----- PASSAGE GIVEN
Structured Query Language (SQL) is an excellent tool when working with a database that follows a traditional relational model – one that contains data that is organized into structured tables with fixed schema and established relationships. However, things have the potential to break down when introducing unstructured data into the mix. Doing so requires careful consideration to prevent massive headaches that are looming right around the corner.
Despite the obvious benefits to a neatly structured database, there are times where unstructured data needs to be accommodated, and JSON is a massive culprit. In this article, I’ll be explaining what JSON is, how and when it might fit into a database, and how to work with it using PostgreSQL.
What is JSON?
JSON (JavaScript Object Notation) is a data interchange format that is frequently used when transmitting information. This format manages to be both human readable and easily parsed by machines, and it is primarily used between a server and web applications.
JSON typically consists of an object containing multiple key-value pairs called “fields”. Each key is followed by a value, separated by a colon. These values can take 5 different forms:
- Integers
- Strings
- Booleans
- Objects
- Arrays
{
"name": "John Doe",
"age": 30,
"isStudent": false
}
In the above example, we have a single object representing a person enclosed by curly braces. This object contains a string field (name), an integer field (age), and a boolean field (isStudent), along with their corresponding values.
In more complex examples, JSON objects can contain other nested objects. A good example of this can be shown by adding an address field:
{
"name": "John Doe",
"age": 30,
"isStudent": false,
"homeAddress": {
"street": "123 Main St.",
"city": "Las Vegas",
"state": "NV",
"country": "United States",
"zip": "89102"
}
}
Aside from continuing to nest more and more objects within themselves, likely the most complicated example we can look at would include an array. Arrays are enclosed by brackets, and include comma separated fields, which can be one of any of the above listed types – including objects, and even more arrays.
----------
= EXERCISE TASKS =
(a) In the article on JSON and PostgreSQL, what are arrays enclosed by?
(b) Continue the article on JSON and PostgreSQL, starting right after its final sentence.
----- PROVIDED INFORMATION
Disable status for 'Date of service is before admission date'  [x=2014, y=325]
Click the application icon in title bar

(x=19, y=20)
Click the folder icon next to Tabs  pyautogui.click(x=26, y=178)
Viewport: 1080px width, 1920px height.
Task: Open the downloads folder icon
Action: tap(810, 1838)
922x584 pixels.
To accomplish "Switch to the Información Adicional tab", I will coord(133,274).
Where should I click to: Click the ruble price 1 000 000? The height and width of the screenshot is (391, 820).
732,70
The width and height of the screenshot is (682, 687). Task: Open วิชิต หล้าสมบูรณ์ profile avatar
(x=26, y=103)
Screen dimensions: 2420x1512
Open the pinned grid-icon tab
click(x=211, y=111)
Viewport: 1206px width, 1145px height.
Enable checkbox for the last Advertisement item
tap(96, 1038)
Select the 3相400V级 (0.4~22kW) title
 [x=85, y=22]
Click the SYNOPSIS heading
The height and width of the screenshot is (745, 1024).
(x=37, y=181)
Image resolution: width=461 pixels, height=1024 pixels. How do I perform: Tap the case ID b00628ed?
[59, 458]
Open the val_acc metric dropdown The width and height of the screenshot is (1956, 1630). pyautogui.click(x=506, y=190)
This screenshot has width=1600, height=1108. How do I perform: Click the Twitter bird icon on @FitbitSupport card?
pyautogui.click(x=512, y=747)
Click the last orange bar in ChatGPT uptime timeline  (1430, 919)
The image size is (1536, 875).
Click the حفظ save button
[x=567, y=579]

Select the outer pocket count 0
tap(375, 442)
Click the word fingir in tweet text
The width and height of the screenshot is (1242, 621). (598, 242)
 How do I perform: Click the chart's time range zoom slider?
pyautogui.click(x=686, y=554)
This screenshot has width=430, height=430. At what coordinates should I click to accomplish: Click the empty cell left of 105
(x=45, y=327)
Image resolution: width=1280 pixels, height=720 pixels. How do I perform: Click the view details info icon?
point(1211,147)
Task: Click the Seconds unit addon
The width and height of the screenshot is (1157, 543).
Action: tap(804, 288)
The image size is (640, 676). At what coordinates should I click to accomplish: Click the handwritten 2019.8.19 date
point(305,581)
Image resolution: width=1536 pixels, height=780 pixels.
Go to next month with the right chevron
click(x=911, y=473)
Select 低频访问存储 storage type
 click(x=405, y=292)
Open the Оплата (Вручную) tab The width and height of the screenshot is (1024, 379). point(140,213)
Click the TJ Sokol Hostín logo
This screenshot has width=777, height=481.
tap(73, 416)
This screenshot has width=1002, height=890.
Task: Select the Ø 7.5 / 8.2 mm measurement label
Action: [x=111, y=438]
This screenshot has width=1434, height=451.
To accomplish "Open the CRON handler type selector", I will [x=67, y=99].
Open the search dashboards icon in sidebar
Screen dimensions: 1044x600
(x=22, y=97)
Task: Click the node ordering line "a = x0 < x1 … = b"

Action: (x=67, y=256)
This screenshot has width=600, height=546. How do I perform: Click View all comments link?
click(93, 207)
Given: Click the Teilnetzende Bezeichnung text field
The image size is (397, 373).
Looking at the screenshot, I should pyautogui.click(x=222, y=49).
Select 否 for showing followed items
----------
= THE ANSWERS =
(a) Arrays are enclosed by brackets.

(b)
{
"name": "John Doe",
"age": 30,
"isStudent": false,
"homeAddress": {
"street": "123 Main St.",
"city": "Las Vegas",
"state": "NV",
"country": "United States",
"zip": "89102"
},
"languages": ["English", "Spanish", "Italian"]
}
In the above example, we’ve added a “languages” array of strings to keep track of what languages the person speaks.
When is JSON useful?
There are certain circumstances where JSON can be a viable option when expanding a database. JSON can be very useful when working with data that is semi-structured. In particular, it’s a useful addition when working with optional or differing fields on a particular object.
JSON is also useful when you need to easily store and retrieve complex and potentially nested data structures, where you don’t need to perform much logic on the data at the database level. Configuration settings or user preferences make perfect examples of information that could be stored within a JSON column.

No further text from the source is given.